If the polls are anything to go by, Rishi Sunak is the last of a lamentable succession of PMs dragging the Conservatives to an electoral hiding next month. Coming just five years after a landslide win, that’s certainly an achievement, of sorts.
On the eve of the election, though, Sunak has won a major legislative victory — one that will infuriate the left more than ever, but resonate with ordinary Britons fed up with seeing their country become a dumping-ground for the refuse of the Third World.
The Rwanda Bill will become law in a major victory for Rishi Sunak after it was finally passed by the House of Lords with no further amendments on Monday evening.
The Prime Minister’s emergency legislation was passed through the Lords after a drawn-out evening of parliamentary ping pong on Monday.
It followed weeks of parliamentary deadlock between the Lords and Commons, as Mr Sunak vowed to end the ping pong for good and insisted the legislation would be passed through that same evening with “no ifs, no buts”.
Importantly, Sunak is trying to circumvent the sort of judicial activism which has plagued Australia’s border policies. In defiance of the government and the clearly-expressed will of the people, activist lawyers and judges have successfully clogged the courts with spurious cases from country-shopping fakefugees.
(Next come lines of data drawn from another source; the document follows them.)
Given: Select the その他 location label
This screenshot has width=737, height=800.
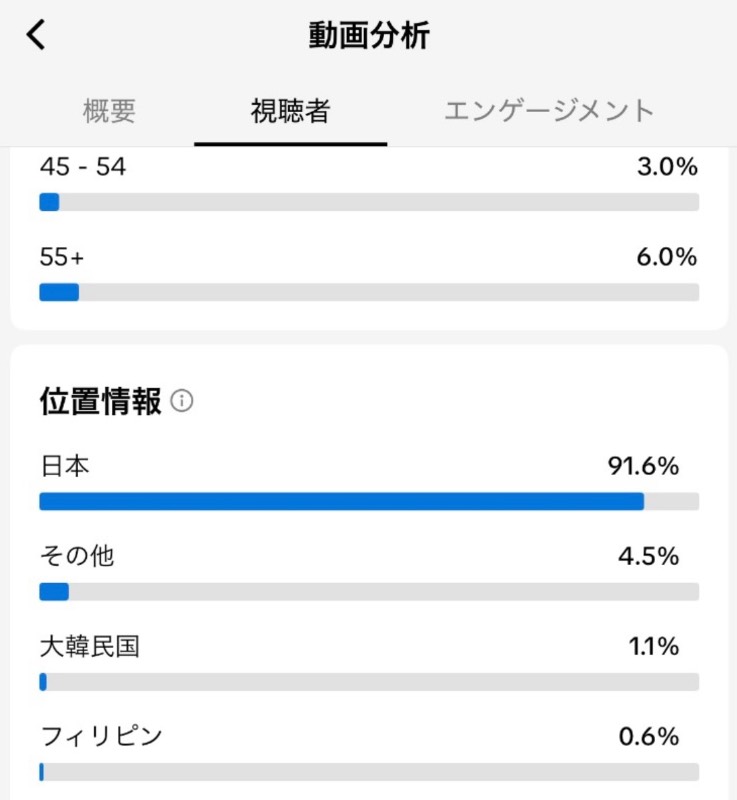Looking at the screenshot, I should coord(77,556).
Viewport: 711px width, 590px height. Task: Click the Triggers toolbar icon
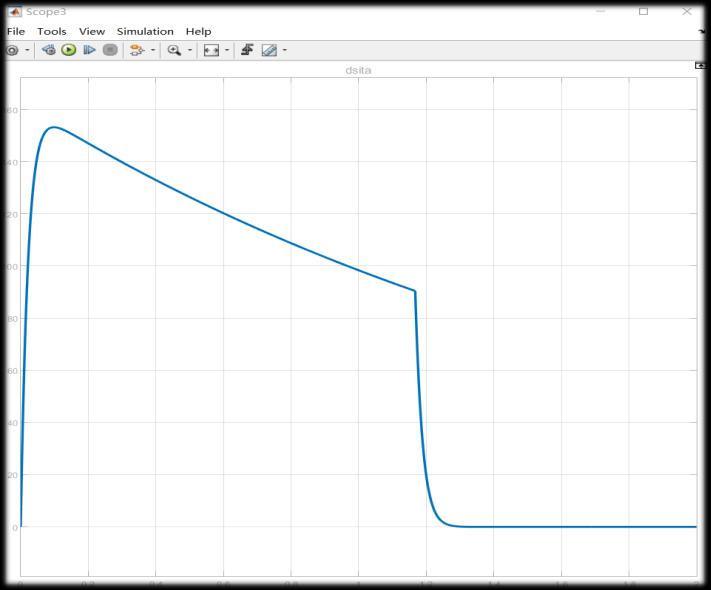246,50
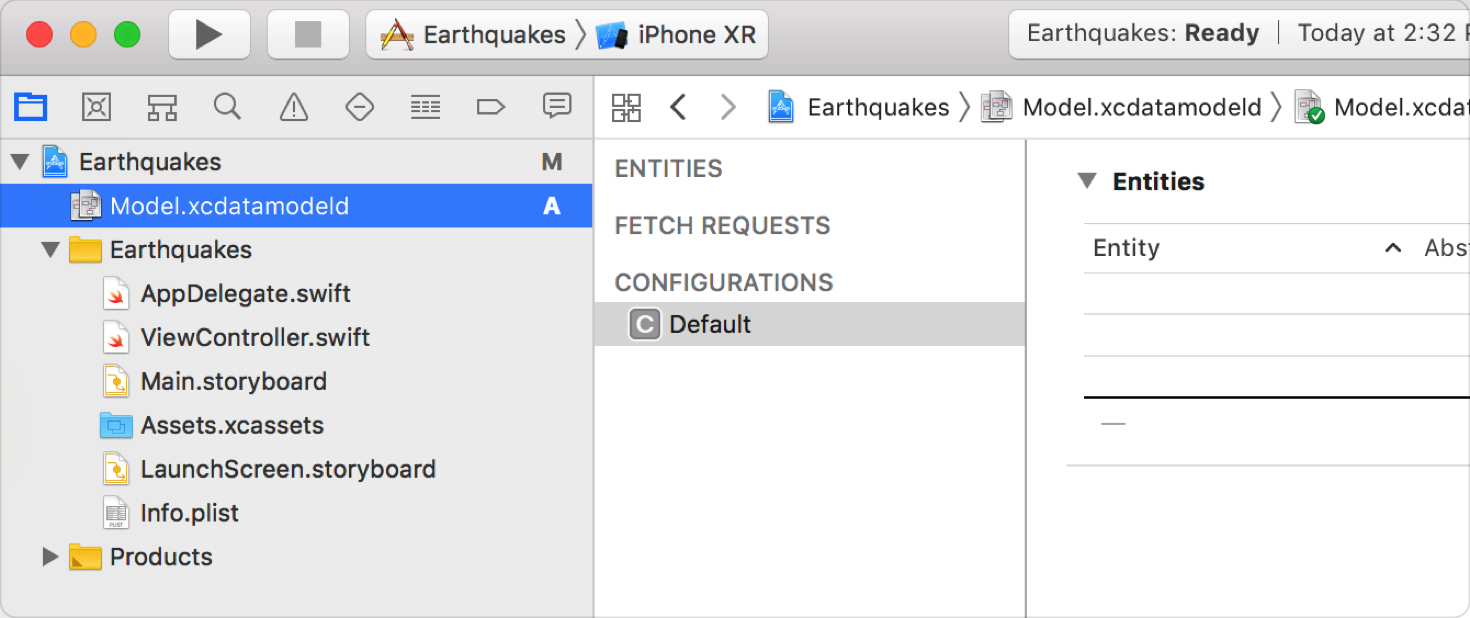The image size is (1470, 618).
Task: Select the Default configuration
Action: 810,324
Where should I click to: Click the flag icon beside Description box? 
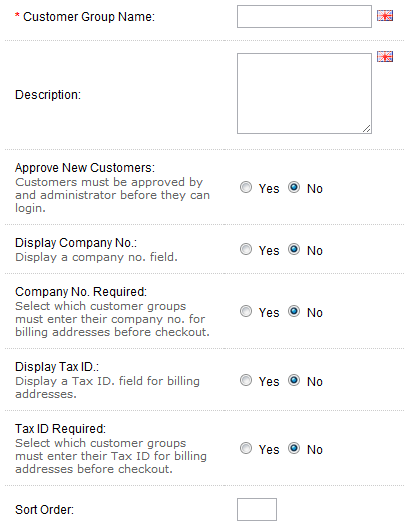[385, 57]
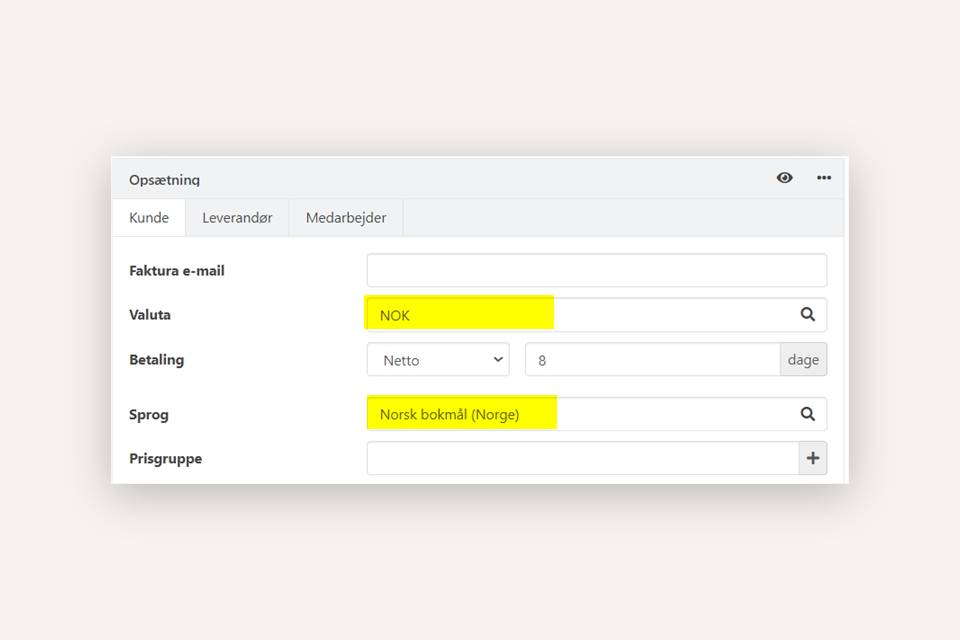Click the Faktura e-mail label
The height and width of the screenshot is (640, 960).
177,271
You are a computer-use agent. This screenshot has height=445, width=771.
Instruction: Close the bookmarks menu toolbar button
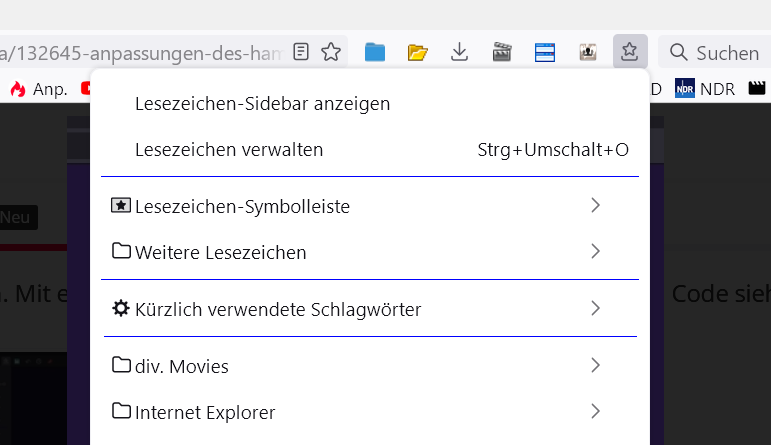click(x=630, y=52)
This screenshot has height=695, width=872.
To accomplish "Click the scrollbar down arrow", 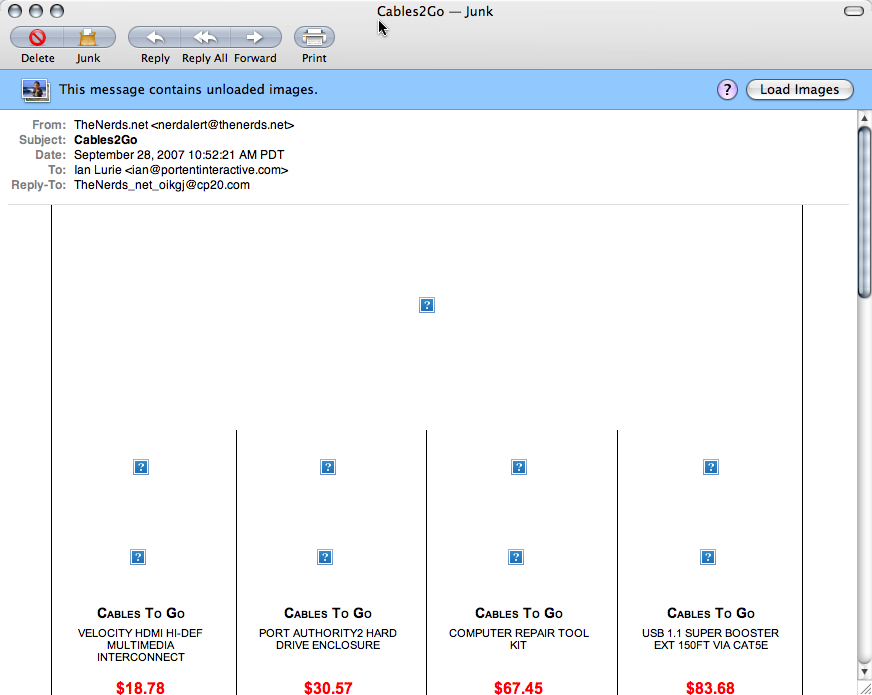I will [x=862, y=671].

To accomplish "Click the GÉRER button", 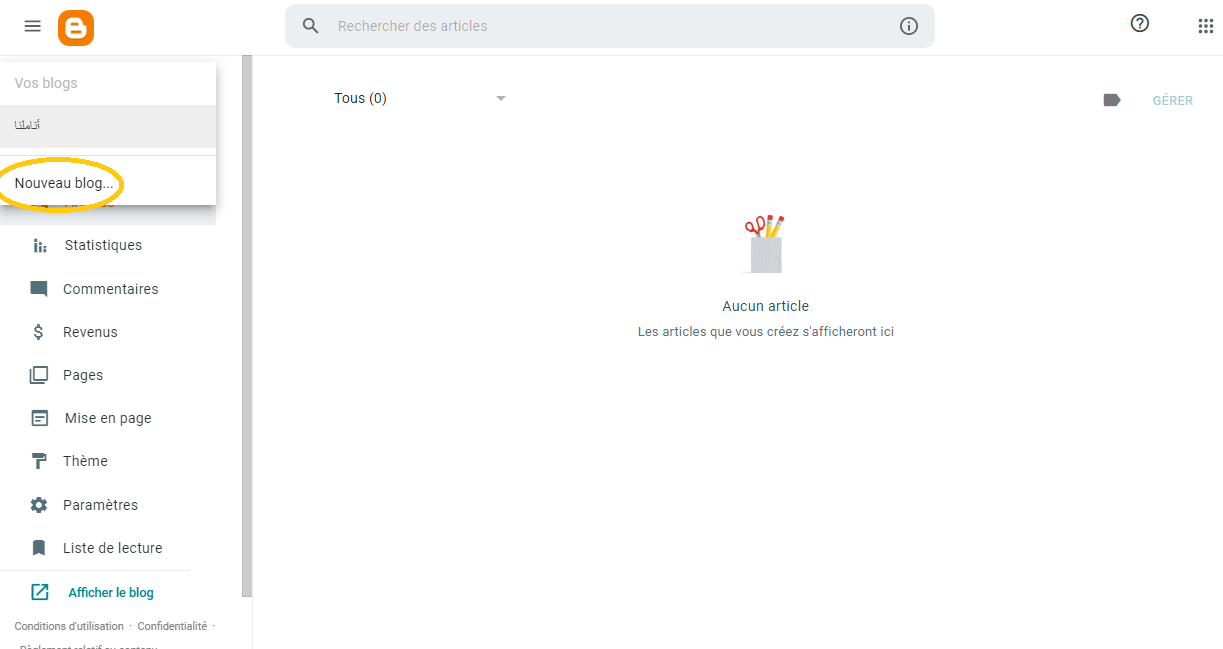I will click(1173, 100).
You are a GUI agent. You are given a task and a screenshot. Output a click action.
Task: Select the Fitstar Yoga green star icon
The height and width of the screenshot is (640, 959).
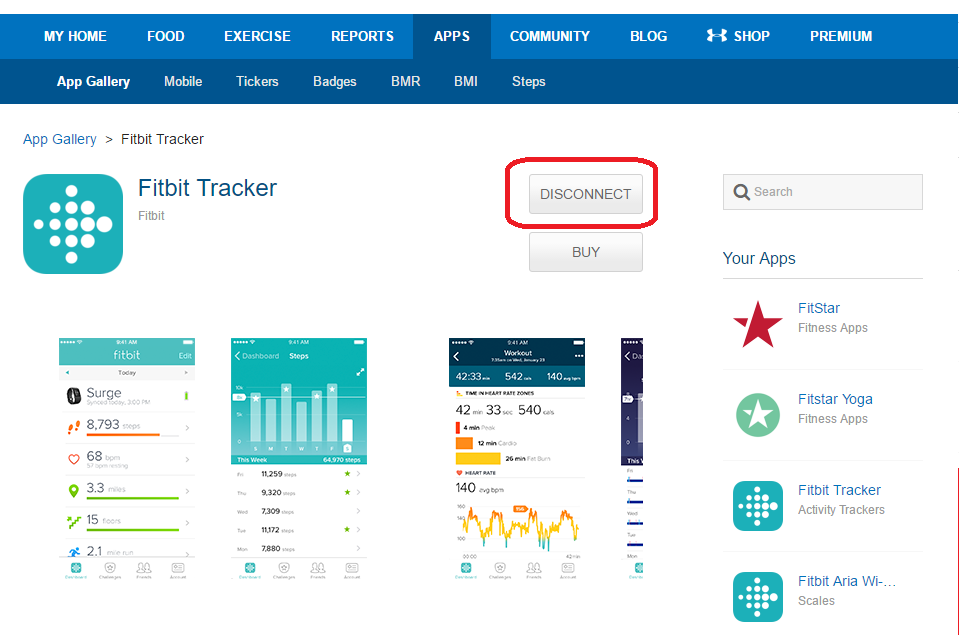click(757, 414)
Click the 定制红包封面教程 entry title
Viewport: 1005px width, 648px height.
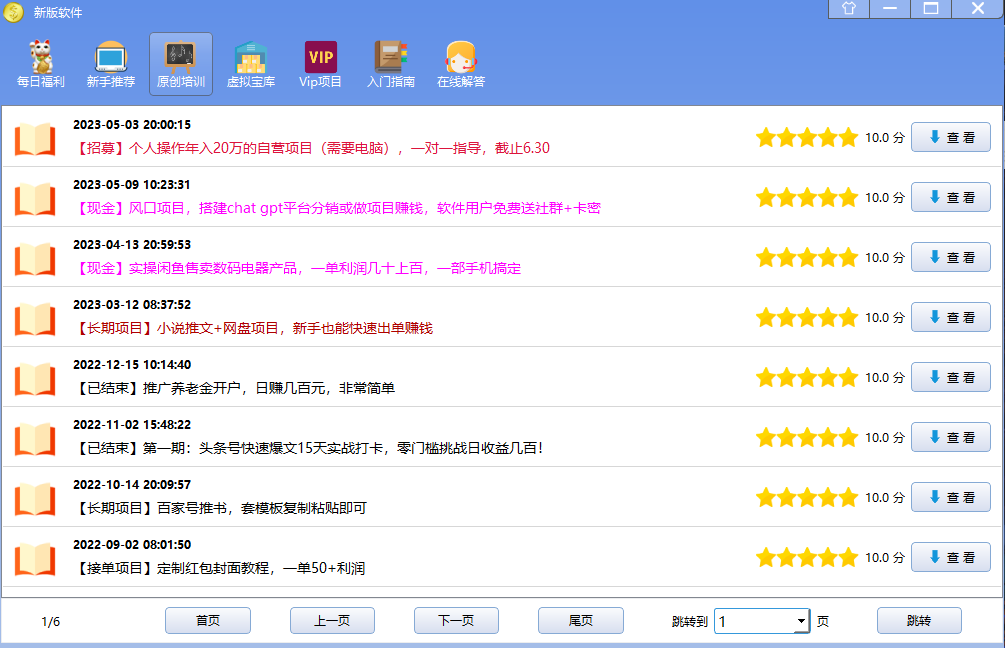[x=220, y=568]
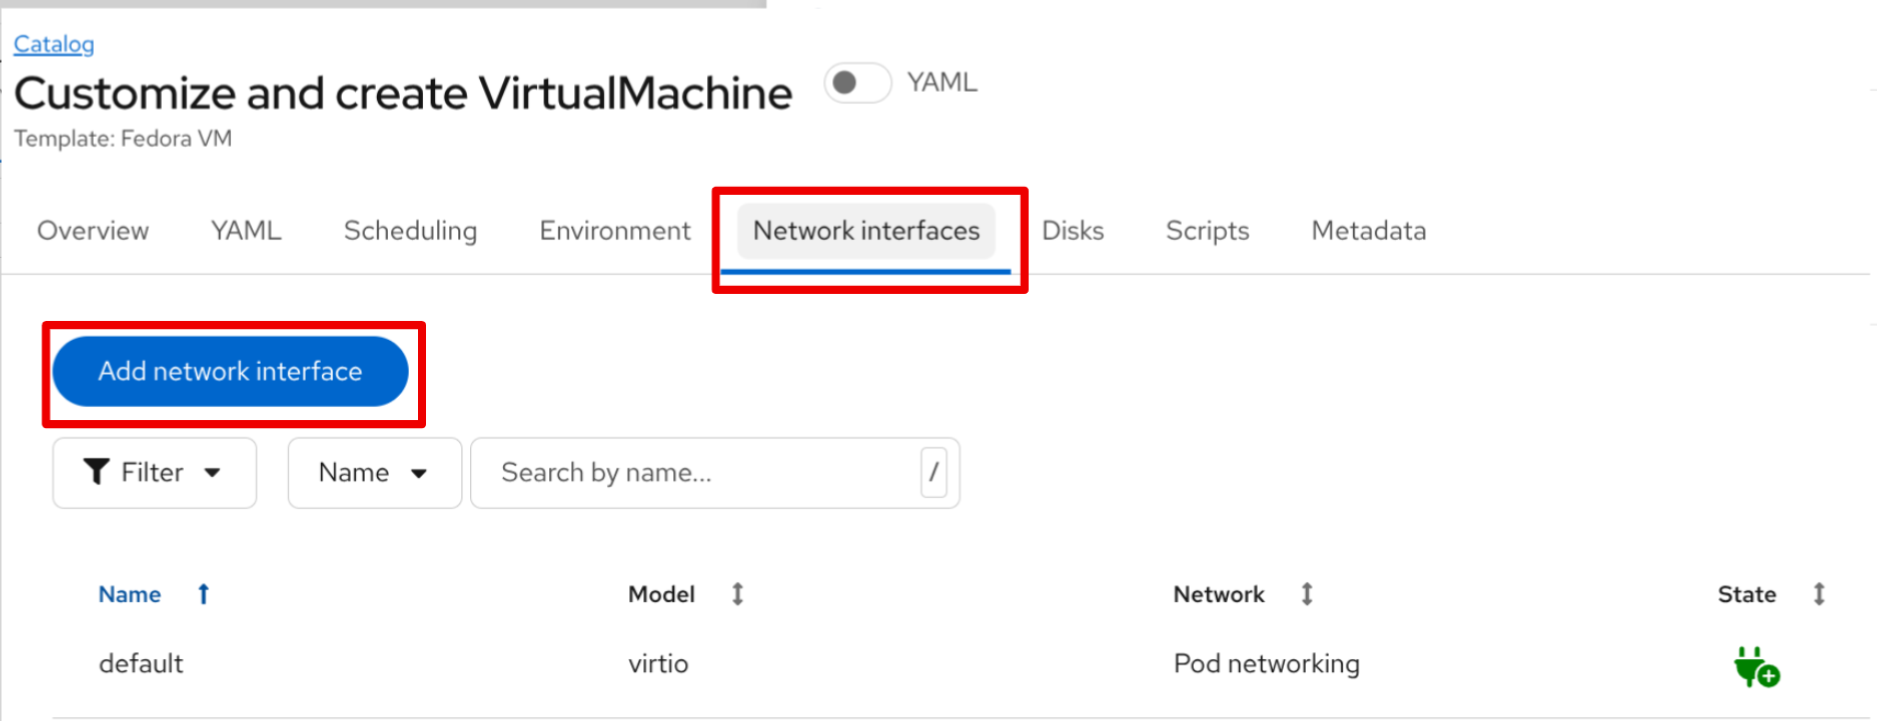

The bill is intended to overcome the objections of the Supreme Court by forcing judges to treat Rwanda as a safe country for asylum seekers and allowing ministers to ignore emergency injunctions from the European Court of Human Rights […]
After whittling down the initial list of amendments to just one, cross-bencher Lord Anderson conceded it was time to back down on Monday evening.
That sole amendment was to concede that asylum seekers who had worked with the British armed forces abroad were not deported to Rwanda. So, expect to see every swivel-eyed Mahommedan illegal claim to have been an Afghan interpreter.
The bill will now head for Royal Assent and then officially become law.
Home Secretary James Cleverly praised the bill’s success on Monday as a “landmark moment in our plan to stop the boats”.
In a video posted to social media, he said: “The Safety of Rwanda Bill has passed in Parliament and it will become law within days.
“The Act will prevent people from abusing the law by using false human rights claims to block removals. And it makes clear that the UK Parliament is sovereign, giving Government the power to reject interim blocking measures imposed by European courts.”
A great many Britons, increasingly frustrated at boatloads of illegal immigrants swarming across the Channel and living it up in taxpayer-funded motels, will no doubt be ready to wave the freeloaders off.
Naturally, the left are stamping their little feet for all they’re worth.
However, human rights groups have condemned the legislation as a “breach of international law”.
To which the appropriate response ought to be: Well, so fucking what? Who is sovereign in Britain? The British parliament, or a bunch of unelected globalists?
Mr Sunak told reporters that the government has “an airfield on standby and booked commercial charter planes”.
“No ifs, not buts, these flights are going to Rwanda,” he said.
He indicated that once the programme in up and running the planes there will be a “regular rhythm” of flights heading to Kigali.
And good bloody riddance.
As for the EU’s “Court of Human Rights”, the UK government is telling them where to shove it, in no uncertain terms.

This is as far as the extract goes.